Soul District Ladies First, le supplément dames

Doc Sillon a écouté la compilation 100 % féminine “Soul District Ladies First” qui vient de paraître sur le Label Panthéon.

J’adore la sélection de cette compilation au minutage généreux (près de 80 minutes), visiblement assemblée par un.e (?) soul maniac au goût très sûr (rien n’est précisé sur la pochette), que je félicite chaleureusement au passage.
Mais prenons, par exemple, I’m Too Tough For Mr. Big Stuff (Hot Pants) de la Texanne Vicki Anderson, l’une des nombreuses protégées de James Brown : sans doute suis-je un rien geek, voire qui sait un vieux barbon rétrograde, mais il me semble important de savoir qu’aux côtés de cette “funky diva”, maman de la talentueuse et hélas oubliée Carleen Anderson, quelques fines gâchettes du “Godfather Of Soul”, en ce 9 juin 1971 à Macon (Georgie), distillaient sous la direction de l’arrangeur Dave Matthews leur inimitable savoir-jouer. Ils avaient pour nom, entre autres, Fred Wesley (trombone), St. Clair Pinckey (saxophone ténor), Bobby Byrd (orgue, et Monsieur Vicki Anderson à la ville) et John “Jabo” Starks (batterie).
Qui a fait quoi, quand, où, qui joue de quel instrument, c’est important tout ça, non ? Surtout quand il s’agit d’un genre musical interprété, que dis-je, magnifié par de tels orfèvres.

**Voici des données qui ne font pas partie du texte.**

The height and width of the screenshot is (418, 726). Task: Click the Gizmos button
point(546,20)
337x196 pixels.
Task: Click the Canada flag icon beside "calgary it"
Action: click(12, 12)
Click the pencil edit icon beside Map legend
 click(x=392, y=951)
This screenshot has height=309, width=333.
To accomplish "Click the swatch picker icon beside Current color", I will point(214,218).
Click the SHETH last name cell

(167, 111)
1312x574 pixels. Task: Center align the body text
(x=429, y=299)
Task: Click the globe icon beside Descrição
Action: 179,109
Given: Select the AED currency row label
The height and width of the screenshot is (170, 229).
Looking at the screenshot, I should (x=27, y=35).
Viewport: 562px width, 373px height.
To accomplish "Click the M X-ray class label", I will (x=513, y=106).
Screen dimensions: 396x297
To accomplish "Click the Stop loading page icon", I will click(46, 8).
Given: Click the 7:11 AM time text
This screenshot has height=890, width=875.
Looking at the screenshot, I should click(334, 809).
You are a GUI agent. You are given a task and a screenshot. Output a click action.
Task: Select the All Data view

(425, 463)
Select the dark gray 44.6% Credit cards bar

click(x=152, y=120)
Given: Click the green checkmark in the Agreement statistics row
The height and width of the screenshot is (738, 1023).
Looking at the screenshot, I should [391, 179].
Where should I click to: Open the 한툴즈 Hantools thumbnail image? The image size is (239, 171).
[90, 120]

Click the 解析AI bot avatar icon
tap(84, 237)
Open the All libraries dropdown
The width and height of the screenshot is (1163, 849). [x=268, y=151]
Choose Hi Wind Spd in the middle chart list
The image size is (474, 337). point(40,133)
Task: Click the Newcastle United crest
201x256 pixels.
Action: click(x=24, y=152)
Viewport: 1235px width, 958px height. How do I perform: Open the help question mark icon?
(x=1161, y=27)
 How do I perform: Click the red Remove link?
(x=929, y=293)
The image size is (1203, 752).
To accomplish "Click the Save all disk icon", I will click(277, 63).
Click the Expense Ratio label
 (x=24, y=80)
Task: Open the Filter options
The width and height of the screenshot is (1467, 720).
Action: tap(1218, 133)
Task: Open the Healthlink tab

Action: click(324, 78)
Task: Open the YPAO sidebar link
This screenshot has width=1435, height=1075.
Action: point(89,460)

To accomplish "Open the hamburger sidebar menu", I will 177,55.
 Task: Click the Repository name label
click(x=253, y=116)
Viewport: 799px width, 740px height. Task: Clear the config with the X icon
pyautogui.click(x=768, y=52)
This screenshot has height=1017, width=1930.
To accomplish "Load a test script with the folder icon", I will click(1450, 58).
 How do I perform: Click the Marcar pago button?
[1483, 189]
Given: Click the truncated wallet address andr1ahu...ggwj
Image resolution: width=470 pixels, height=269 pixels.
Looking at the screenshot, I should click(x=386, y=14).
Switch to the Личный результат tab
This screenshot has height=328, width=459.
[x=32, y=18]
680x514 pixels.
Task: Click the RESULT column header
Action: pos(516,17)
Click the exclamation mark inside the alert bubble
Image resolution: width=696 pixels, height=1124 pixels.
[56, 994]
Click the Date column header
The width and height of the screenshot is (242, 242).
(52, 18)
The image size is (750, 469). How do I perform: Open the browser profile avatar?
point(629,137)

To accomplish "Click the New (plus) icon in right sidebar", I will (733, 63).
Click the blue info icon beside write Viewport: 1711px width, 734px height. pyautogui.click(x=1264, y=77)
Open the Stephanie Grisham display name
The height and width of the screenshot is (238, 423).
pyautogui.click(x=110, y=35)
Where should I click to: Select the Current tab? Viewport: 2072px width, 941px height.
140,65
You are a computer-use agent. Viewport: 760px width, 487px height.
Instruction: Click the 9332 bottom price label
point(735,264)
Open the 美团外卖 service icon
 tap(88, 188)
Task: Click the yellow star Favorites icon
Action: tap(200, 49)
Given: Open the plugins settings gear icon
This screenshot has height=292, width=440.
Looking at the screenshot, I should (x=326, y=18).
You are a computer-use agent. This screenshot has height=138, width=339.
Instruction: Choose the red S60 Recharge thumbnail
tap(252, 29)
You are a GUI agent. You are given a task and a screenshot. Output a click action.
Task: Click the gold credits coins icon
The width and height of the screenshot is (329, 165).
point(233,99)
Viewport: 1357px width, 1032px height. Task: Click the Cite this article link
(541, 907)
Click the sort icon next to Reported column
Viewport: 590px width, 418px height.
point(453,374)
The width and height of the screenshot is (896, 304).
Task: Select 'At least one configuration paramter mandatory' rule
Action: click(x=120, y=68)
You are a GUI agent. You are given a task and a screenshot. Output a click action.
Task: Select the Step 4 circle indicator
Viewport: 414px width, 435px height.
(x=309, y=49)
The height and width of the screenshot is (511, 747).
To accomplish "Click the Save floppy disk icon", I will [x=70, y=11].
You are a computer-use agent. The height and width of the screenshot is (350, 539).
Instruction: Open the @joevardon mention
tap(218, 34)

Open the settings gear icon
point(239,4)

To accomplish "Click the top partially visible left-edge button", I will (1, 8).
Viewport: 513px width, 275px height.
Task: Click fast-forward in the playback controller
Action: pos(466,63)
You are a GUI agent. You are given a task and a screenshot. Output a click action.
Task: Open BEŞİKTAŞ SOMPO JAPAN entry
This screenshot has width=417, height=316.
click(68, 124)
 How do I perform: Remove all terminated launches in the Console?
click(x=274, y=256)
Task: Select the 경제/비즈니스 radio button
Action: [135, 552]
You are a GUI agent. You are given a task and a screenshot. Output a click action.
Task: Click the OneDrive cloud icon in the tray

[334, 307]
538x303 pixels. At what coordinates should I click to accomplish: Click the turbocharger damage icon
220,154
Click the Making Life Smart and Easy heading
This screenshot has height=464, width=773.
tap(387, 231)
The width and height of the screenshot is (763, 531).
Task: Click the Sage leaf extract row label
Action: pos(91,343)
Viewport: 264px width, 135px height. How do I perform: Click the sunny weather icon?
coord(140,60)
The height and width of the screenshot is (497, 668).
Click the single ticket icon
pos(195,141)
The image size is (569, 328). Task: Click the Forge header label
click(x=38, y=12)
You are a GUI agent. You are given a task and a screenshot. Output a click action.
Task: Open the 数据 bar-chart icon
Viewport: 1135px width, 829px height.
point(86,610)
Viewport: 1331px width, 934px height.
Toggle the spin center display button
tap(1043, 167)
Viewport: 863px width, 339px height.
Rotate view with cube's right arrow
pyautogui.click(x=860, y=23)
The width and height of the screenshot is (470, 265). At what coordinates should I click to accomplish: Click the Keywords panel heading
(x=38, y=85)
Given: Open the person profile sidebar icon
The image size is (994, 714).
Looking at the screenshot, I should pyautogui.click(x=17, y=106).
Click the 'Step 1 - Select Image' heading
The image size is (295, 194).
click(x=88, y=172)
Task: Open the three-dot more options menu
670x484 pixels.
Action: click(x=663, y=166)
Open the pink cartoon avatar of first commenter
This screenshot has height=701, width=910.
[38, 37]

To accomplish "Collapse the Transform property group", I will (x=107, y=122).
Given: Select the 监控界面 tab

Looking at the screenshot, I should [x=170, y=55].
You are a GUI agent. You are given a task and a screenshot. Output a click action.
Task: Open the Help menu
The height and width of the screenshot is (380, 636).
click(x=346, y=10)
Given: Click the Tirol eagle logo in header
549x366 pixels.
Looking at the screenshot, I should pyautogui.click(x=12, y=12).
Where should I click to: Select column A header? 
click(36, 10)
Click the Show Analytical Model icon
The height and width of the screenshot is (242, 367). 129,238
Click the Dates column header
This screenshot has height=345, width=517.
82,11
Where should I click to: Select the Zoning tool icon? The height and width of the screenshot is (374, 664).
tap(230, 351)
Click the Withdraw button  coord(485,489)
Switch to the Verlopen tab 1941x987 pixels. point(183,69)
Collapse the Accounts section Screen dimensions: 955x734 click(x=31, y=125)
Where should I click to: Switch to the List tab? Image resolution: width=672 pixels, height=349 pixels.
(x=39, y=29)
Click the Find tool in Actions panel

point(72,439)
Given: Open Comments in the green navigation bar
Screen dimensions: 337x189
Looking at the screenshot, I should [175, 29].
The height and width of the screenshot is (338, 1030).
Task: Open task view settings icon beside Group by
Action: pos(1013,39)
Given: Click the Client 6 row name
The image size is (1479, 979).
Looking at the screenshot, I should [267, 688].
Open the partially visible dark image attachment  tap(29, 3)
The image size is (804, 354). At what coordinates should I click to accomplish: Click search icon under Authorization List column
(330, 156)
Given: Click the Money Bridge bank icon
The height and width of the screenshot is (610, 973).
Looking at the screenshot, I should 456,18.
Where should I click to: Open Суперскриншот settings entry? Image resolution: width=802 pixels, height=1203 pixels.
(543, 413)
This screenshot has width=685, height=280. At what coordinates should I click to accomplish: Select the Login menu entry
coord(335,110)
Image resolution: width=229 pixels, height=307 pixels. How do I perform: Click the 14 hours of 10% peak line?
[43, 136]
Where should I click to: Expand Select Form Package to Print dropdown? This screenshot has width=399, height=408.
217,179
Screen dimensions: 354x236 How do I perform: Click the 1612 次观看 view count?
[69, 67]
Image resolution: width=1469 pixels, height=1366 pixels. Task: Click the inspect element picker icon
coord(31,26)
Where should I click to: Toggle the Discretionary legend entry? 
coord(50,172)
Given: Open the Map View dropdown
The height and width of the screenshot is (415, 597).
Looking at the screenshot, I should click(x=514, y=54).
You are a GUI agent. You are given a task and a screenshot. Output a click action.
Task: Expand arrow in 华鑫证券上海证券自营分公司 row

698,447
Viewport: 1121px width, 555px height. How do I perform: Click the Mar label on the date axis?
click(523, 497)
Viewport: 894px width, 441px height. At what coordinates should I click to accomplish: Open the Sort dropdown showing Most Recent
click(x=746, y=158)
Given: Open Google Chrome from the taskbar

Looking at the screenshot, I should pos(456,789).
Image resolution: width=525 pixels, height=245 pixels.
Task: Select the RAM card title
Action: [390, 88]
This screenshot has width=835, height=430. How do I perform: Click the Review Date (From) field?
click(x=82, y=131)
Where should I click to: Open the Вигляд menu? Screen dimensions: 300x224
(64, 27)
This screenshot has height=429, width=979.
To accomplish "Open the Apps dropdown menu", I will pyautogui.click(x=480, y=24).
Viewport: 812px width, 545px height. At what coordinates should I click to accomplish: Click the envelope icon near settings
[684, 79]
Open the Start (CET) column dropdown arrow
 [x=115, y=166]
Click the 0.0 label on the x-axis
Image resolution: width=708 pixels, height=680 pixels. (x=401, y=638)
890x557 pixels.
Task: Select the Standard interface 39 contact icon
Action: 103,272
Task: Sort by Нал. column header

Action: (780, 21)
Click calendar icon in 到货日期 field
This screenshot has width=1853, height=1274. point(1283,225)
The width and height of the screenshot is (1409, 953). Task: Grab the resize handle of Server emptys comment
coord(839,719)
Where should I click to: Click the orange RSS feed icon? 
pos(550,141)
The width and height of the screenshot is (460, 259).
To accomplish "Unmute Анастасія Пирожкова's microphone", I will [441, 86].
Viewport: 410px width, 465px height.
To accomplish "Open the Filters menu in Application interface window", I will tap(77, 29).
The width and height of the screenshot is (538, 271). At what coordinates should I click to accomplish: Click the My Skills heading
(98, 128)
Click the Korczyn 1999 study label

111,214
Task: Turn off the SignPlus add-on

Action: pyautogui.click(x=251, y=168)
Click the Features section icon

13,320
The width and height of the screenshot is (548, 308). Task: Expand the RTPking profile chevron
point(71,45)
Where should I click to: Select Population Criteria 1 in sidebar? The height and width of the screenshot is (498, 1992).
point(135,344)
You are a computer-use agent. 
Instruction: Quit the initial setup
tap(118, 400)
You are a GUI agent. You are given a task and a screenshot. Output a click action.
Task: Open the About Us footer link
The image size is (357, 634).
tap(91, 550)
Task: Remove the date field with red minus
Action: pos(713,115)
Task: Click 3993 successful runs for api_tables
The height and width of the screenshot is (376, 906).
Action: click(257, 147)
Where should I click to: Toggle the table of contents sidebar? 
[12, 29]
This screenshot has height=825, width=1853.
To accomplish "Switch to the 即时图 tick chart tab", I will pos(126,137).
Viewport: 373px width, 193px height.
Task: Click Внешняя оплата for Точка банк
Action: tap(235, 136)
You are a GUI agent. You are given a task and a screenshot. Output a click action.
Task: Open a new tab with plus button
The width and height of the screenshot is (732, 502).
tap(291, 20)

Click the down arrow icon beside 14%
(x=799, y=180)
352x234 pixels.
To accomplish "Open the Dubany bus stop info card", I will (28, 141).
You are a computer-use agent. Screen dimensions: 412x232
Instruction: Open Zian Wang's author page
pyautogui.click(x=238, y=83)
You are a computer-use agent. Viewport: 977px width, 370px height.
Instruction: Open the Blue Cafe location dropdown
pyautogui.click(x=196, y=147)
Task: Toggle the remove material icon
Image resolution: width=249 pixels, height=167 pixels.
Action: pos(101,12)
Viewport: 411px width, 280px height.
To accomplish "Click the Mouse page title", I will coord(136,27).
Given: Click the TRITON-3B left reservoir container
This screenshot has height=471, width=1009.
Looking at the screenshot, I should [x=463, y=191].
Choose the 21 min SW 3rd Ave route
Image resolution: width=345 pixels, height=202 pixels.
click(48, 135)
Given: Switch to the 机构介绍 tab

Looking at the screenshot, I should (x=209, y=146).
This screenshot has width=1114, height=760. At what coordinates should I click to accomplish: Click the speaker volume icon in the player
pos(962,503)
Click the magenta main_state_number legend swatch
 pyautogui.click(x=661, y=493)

Si votre Doc ronchonne ainsi, c’est parce que, visiblement, aucun budget “livret” n’a été prévu pour cette excellente compilation de vingt-deux titres pourtant faite avec et par amour – pour les soul sistas, et pour la musique, ça on n’en doute pas une seule seconde. C’est bien dommage. Car si, espérons-le, il venait à l’idée d’un.e moins de 20 ans de s’offrir “Soul District Ladies First”, il ou elle n’apprendrait rien sur ces dames d’importance, ces sœur d’âme au verbe haut et à la voix d’or.
Vous me direz : l’important, c’est la musique.
Certes.
Mais si un disque “physique” n’apporte rien de plus qua la énième playlist Spotify ou Deezer, à quoi bon continuer d’en presser ? Bref, votre Doc regrette l’absence d’un bon vieux livret de, disons, allez, 16 pages quoi, qui aurait permis d’en apprendre de belles sur ces Ladies.

SOUL DISTRICT Ladies First Pochette

Reste que, j’insiste, je tire mon chapeau, r.e.s.p.e.c.t, la sélection de “Soul District Ladies First” frôle la perfection. Le compileur (la compileuse ?) mystère a réuni un impressionnant aréopage de funky divas issues du giron jamesbrownien (Vicki Anderson donc, mais aussi Lyn Collins, la “Female Preacher”, Marva Withney, Yvonne Fair), de girls groups produits, par exemple, par l’Amoureux Suprême Barry White (Love Unlimited, qui interprète le si sensuel Move Me No Mountain, que reprendra Chaka Khan), de proches de quelques génies inspirés (Syreeta, qui chante Come And Get This Stuff, écrit et produit par son homme d’alors, un certain Stevie Wonder, dont on reconnait la “patte” inimitable au clavinet), de grandes figures de Stax (Jean Knight et son génial et féministe Mr. Big Stuff de 1971), de Motown (la scandaleusement oubliée Gloria Jones – et pas Jone… –, et le fantastique Tin Can People extrait de l’album “Share My Love”, 1973).
Sans oublier la merveilleuse Minnie Riperton et son When It Comes Down To It arrangé par Larry Carlton (et notoirement samplé par Arrested Development en 1992) et, last but not least, celle qui ouvre les festivités, Mme Marlena Shaw et son inoubliable Woman Of The Ghetto publié en 1969 sur Cadet (branche du label Chess Records), et qui reflétait toutes les tensions des quartiers noirs de la fin des sixties. « Les suppliques et les sommations de ses premiers enregistrements, rappelait David Commeillas dans le n° 4 de Muziq en 2005, Marlena Shaw les a empruntés à sa grand-mère, femme forte du foyer familial de son enfance, en lointaine banlieue de New York ». A son micro, la chanteuse disait : « Quand ma grand-mère ouvrait la bouche, c’était souvent pour parler de politique, et personne ne pouvait la contredire. Elle mettaient ses deux mains sur les hanches et disait : “Moi, je vais vous dire ce qui se passe dans nos rues” Il aurait fallu la tuer pour lui couper la parole ! Même âgée de 60 ans, elle s’est rendue jusqu’à Washington, DC, pour participer à la fameuse marche organisée par Martin Luther King contre la ségrégation raciale. Grâce à elle, j’ai vite compris l’importnace du combat pour notre identité, juste pour exister. » Réécoutons donc encore et encore, Woman Of The Ghetto de Marlena Shaw. Et He’s Beating Your Time de Carla Thomas ; et Who Is She (And What Is She To You) de Gladys Knight & The Pips ; et Brother & Sisters (Get Together) de Kim Weston, etc., etc.

CD/LP “Soul District – Ladies First” (Label Panthéon / Universal).